Cependant, l’autre avenant négocié entre le gouvernement et les opérateurs définit les indicateurs de qualité de service lié à cette technologie auxquels les opérateurs devront se conformer. Un troisième concerne le déploiement de la 4G, désormais assorti d’un calendrier. Aussi, ces avenants donnent la possibilité aux opérateurs de poser la fibre optique dans le pays, mais sur un périmètre bien défini : « l’avenant signé ce jour (le 9 avril dernier, Ndlr.) ne confère pas non plus au titulaire le droit d’exercer l’activité d’un opérateur filaire. Celle-ci, qui consiste à connecter les abonnés finaux par fil, est elle-même soumise à l’obtention d’une concession de service public bien spécifique », avait indiqué Minette Libom Li Likeng. Enfin, l’on apprend que ces avenants pré- voient aussi la détermination de la redevance annuelle sur les fréquences. Ainsi, Orange Cameroun s’acquittera de 1% de son chiffre d’affaires. Un taux susceptible d’évoluer lorsque l’étude en cours sur la valeur réelle du spectre sera achevée. Des sources indiquent à cet effet que sur les conventions de concession conclues en mars 2015, puis modifiées entre avril et mai 2018, les trois opérateurs de téléphonie mobile en activité au Cameroun (en plus de Nexttel, Ndlr.), devront payer à l’Etat, une enveloppe totale de plus de 86 milliards de francs CFA, faisant ainsi doubler les ressources financières à verser au Trésor public par les opérateurs, au titre de la redevance sur l’utilisation des fréquences. Mais là encore, l’ingénieur principal des travaux des télécommunications trouve à redire.

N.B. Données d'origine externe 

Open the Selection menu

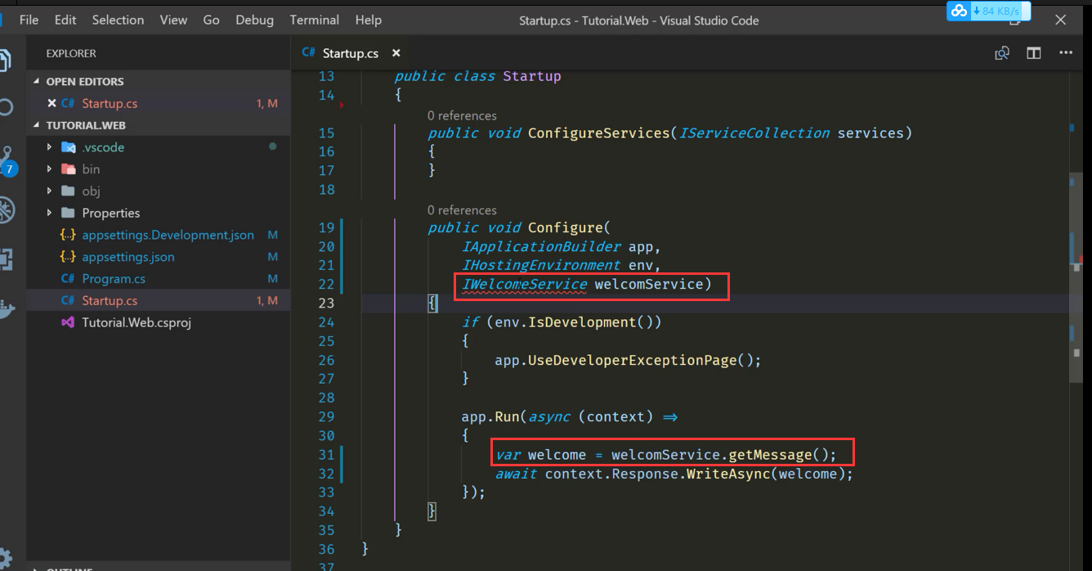pyautogui.click(x=118, y=20)
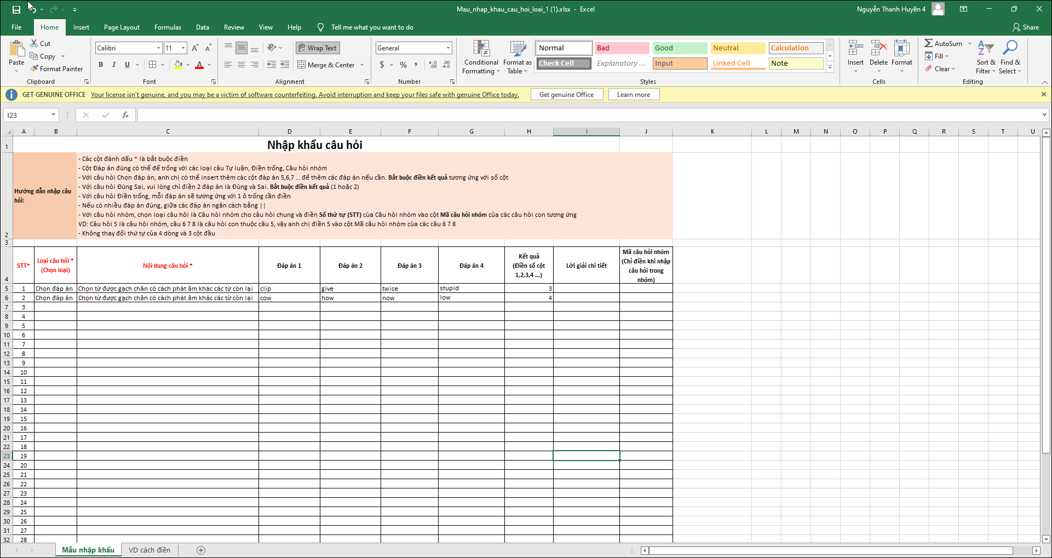Add a new sheet with plus icon
Viewport: 1052px width, 558px height.
click(201, 550)
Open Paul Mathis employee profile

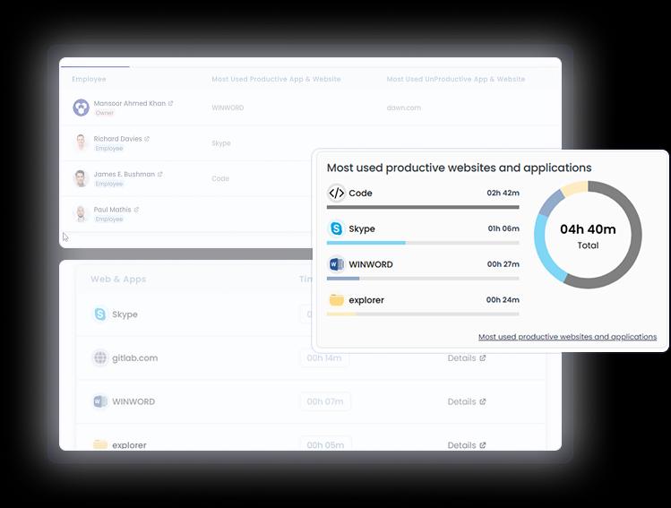click(x=112, y=210)
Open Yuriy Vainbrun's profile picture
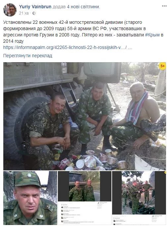Viewport: 167px width, 227px height. pos(10,10)
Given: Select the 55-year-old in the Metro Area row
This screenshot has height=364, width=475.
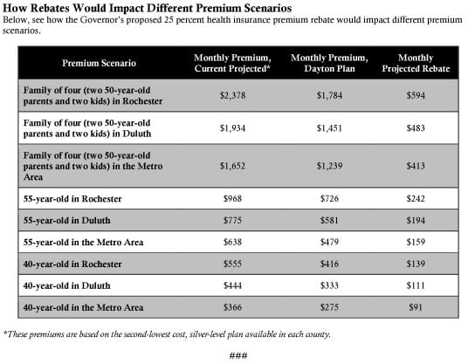Looking at the screenshot, I should 238,243.
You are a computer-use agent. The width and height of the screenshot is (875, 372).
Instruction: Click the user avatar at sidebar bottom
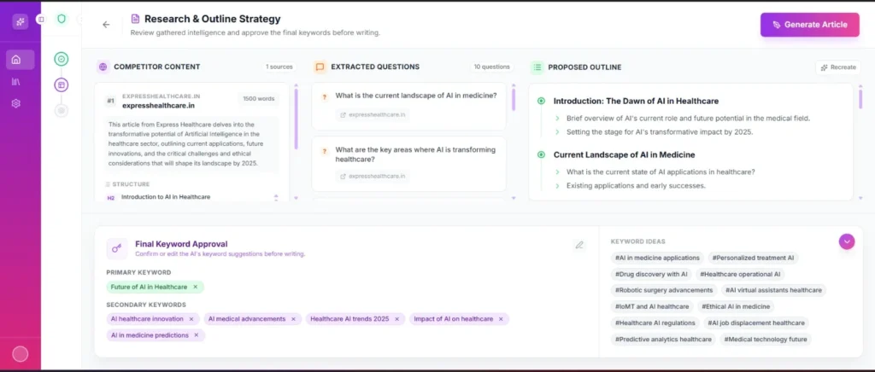coord(20,354)
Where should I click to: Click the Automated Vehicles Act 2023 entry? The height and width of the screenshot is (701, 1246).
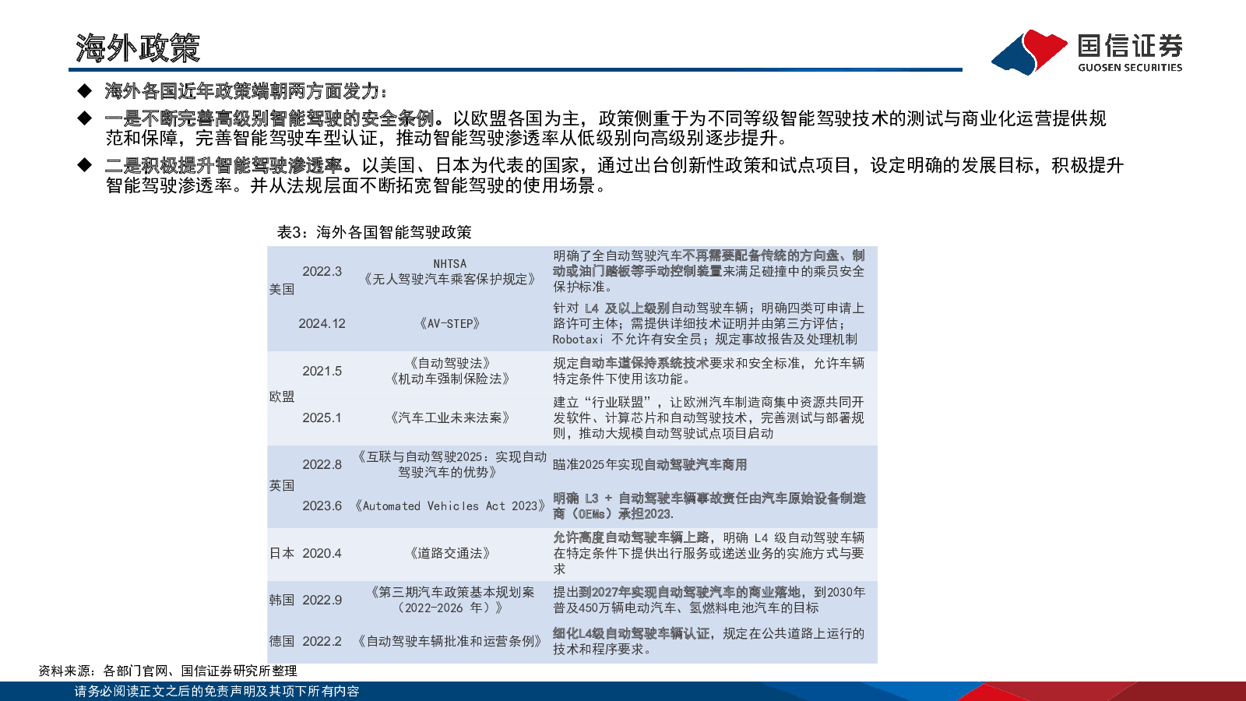pyautogui.click(x=449, y=505)
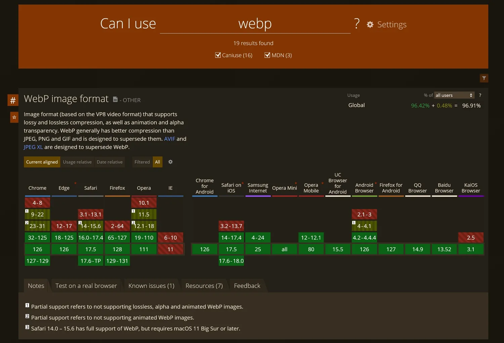Viewport: 504px width, 343px height.
Task: Open the 'all users' usage dropdown
Action: pos(454,95)
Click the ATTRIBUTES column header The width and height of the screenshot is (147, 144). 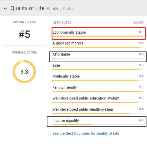click(62, 23)
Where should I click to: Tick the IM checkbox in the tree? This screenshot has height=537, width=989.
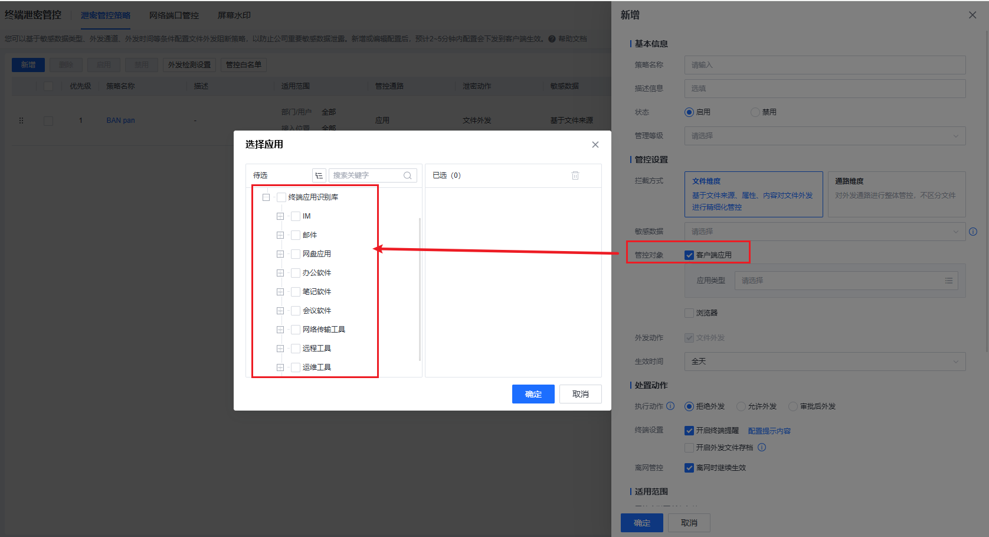pos(296,216)
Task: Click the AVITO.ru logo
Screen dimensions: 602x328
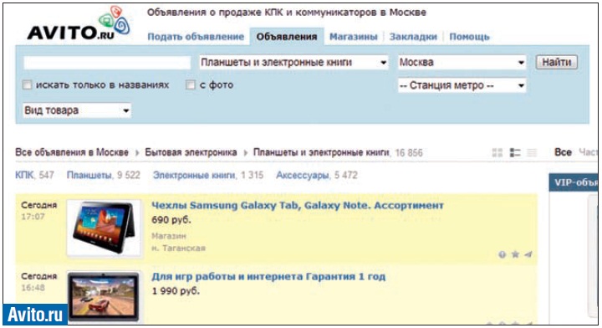Action: pos(79,23)
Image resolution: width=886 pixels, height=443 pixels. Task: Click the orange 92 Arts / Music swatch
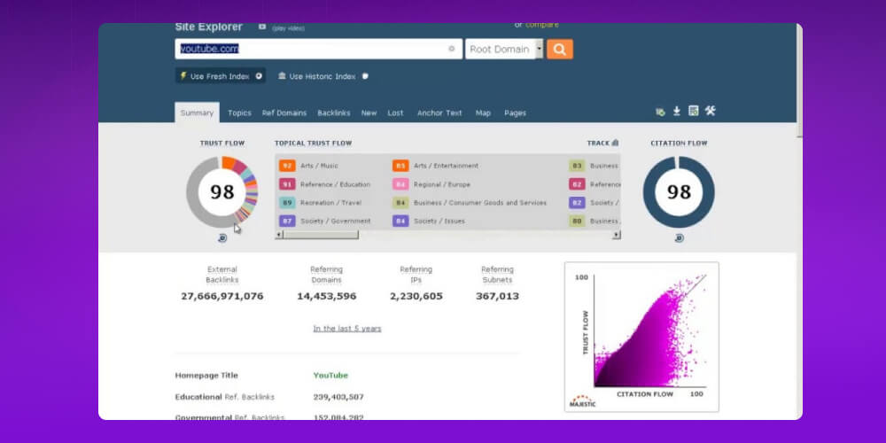point(287,166)
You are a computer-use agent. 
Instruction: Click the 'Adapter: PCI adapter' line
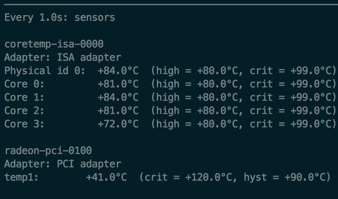(63, 164)

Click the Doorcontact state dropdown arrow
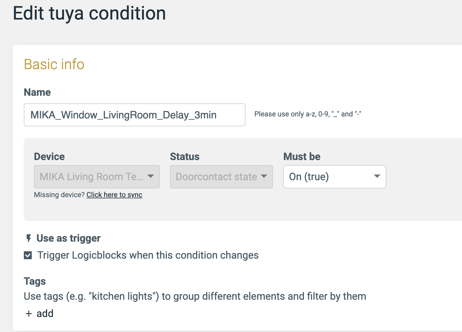click(x=264, y=176)
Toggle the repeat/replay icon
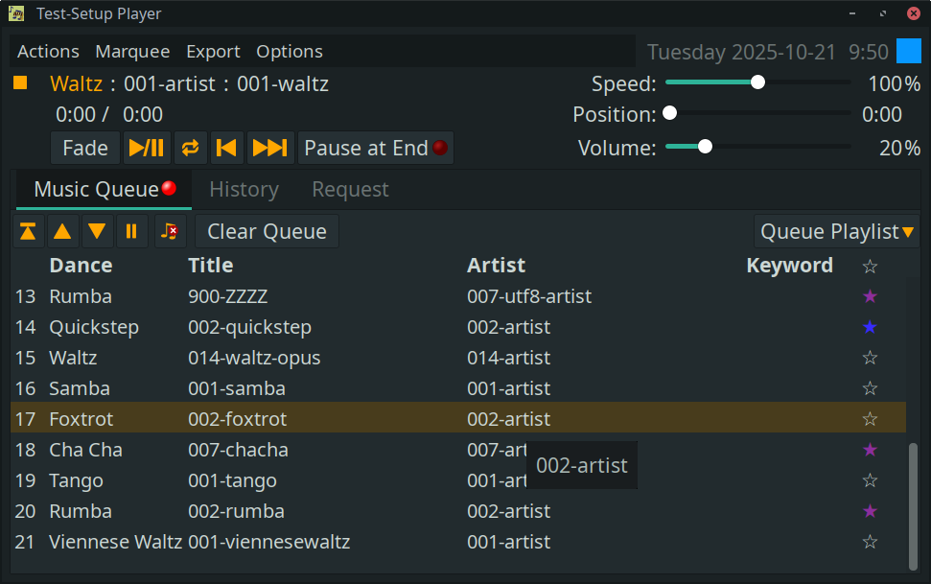The height and width of the screenshot is (584, 931). pyautogui.click(x=190, y=148)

Pour lui, la taxe de 1 % du chiffre d’affaires hors taxes qui a été instaurée, « rapportera nettement moins d’argent à l’Etat que la location des fréquences à l’ART qu’elle aurait remplacée, compte non tenu du fait que ladite taxe, qui est statutaire dans bon nombre de pays, ne saurait être perçue comme une quelconque manière de préserver les intérêts de l’Etat, tellement elle est négligeable, comparativement à la partie fixe des prix des licences » qui a été « abandonnée », explique-t-il.